Assim sendo, a cidadania revela sua face oculta: ela significa a integração dos indivíduos na sociedade capitalista por meio do estado. A ideologia da cidadania, por sua vez, é uma concepção que corresponde aos interesses de frações das classes auxiliares da burguesia e que é convergente com o interesse da classe capitalista, sendo, pois, uma ideologia burguesa. Sem dúvida, em determinados momentos históricos e países (devido sua posição na divisão internacional do trabalho), a cidadania pode se converter num obstáculo para a realização dos interesses da classe capitalista ou de algumas de suas frações.

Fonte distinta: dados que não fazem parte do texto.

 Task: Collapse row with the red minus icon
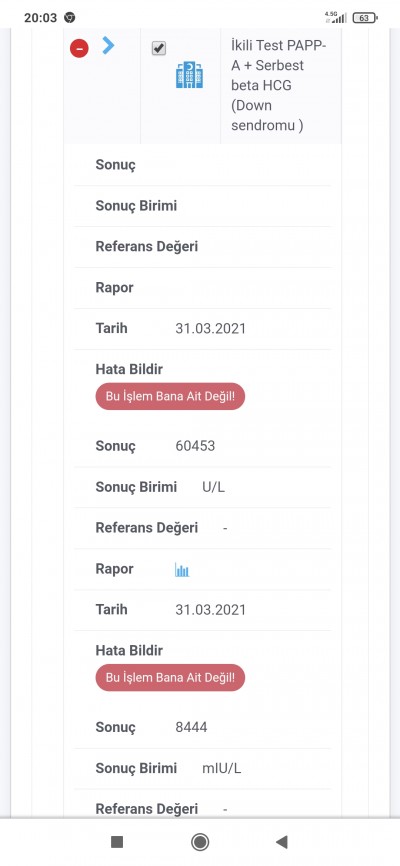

Este é o motivo pelo qual a cidadania é mais débil nos países capitalistas subordinados e também a razão de ser do ataque neoliberal a ela, pois a crise do regime de acumulação cria novas necessidades para o capital, que entram em contradição com a cidadania. Este será o ponto que analisaremos a seguir, a dinâmica da política institucional envolvida na luta de classes e no desenvolvimento capitalista.

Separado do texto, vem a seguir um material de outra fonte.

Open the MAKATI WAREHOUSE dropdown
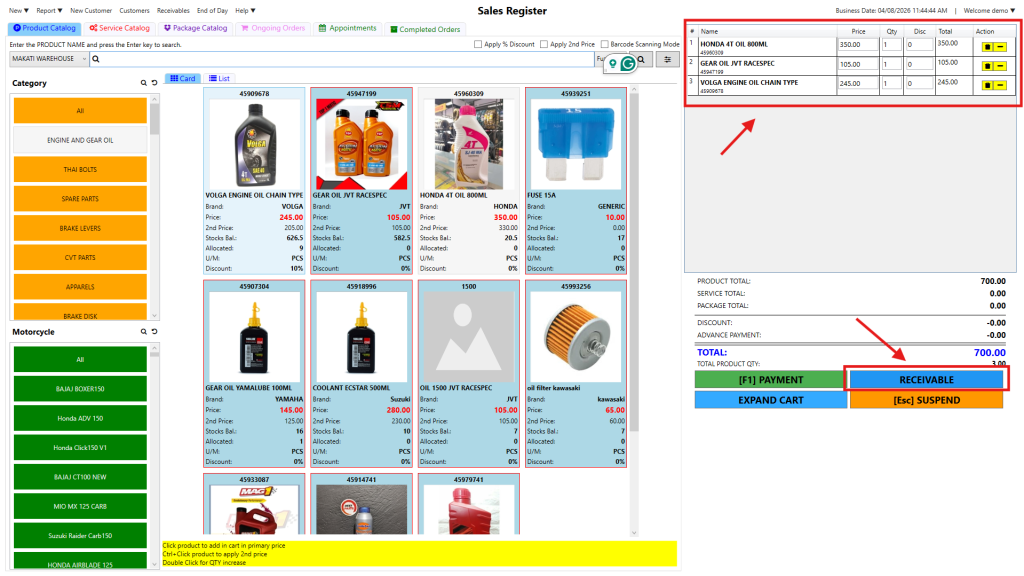The height and width of the screenshot is (576, 1024). (x=48, y=60)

[1] “A cidadania é uma status concedido àqueles que são membros integrais de uma comunidade. Todos aqueles que possuem o status são iguais com respeito aos direitos e obrigações pertinentes ao status” (Marshall, 1967, p. 76.).

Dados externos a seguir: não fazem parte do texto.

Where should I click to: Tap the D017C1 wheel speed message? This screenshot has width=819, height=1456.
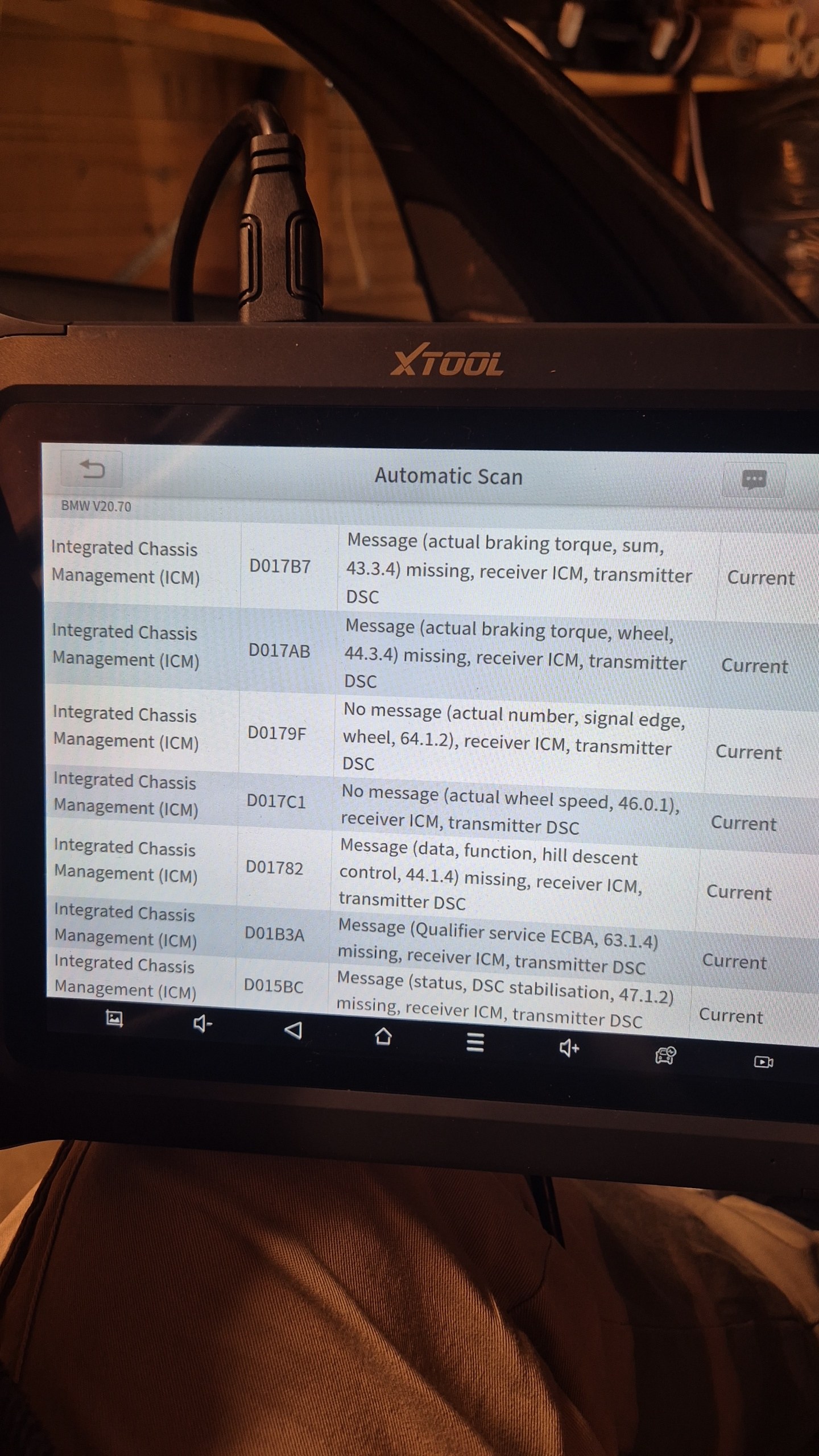coord(509,810)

[2]  “Houve um tempo em que a burguesia, então emergente, defendia idéias universais, como a cidadania, proposta para todos” (Buffa, 1987, p. 11); “Se foi com as revoluções burguesas que a burguesia tomou o poder estatal, e se foi com a Revolução Francesa que se instauram de vez a burguesia como classe dominante e o capitalismo como forma de produzir e viver, como situar a questão do Estado de direito a da cidadania? Como intrinsecamente burguesa? Respondo com um sim e um não... Não, se identificarmos esses resultados como conquista da burguesia – que se processa por longo período de transição entre o feudalismo e o capitalismo – por valores universais, quando carrega todos os segmentos subalternizados (camponeses, artesão, etc.), o chamado terceiro Estado, para a revolução. Sim, se nos ativermos à concepção do Estado de direito, de cidadania, depois que a burguesia se transforma em classe dominante; Principalmente depois que Napoleão Bonaparte torna-se Imperador, difundindo o capitalismo pelo mundo, a partir do século XIX” (Covre, 1991, p. 18-19). As “idéias universais” defendidas pela burguesia são idéias burguesas, e Marx já havia desmascarado elas, tal como se ê em sua análise da declaração dos direitos e deveres do homem e do cidadão (Marx, 1980). A questão é que a burguesia apresenta seus interesses particulares como interesses universais e propor tais interesses para “todos” não nada de verdadeiramente universal, pois isto não passa de uma impostura, tal como se vê nestes intelectuais.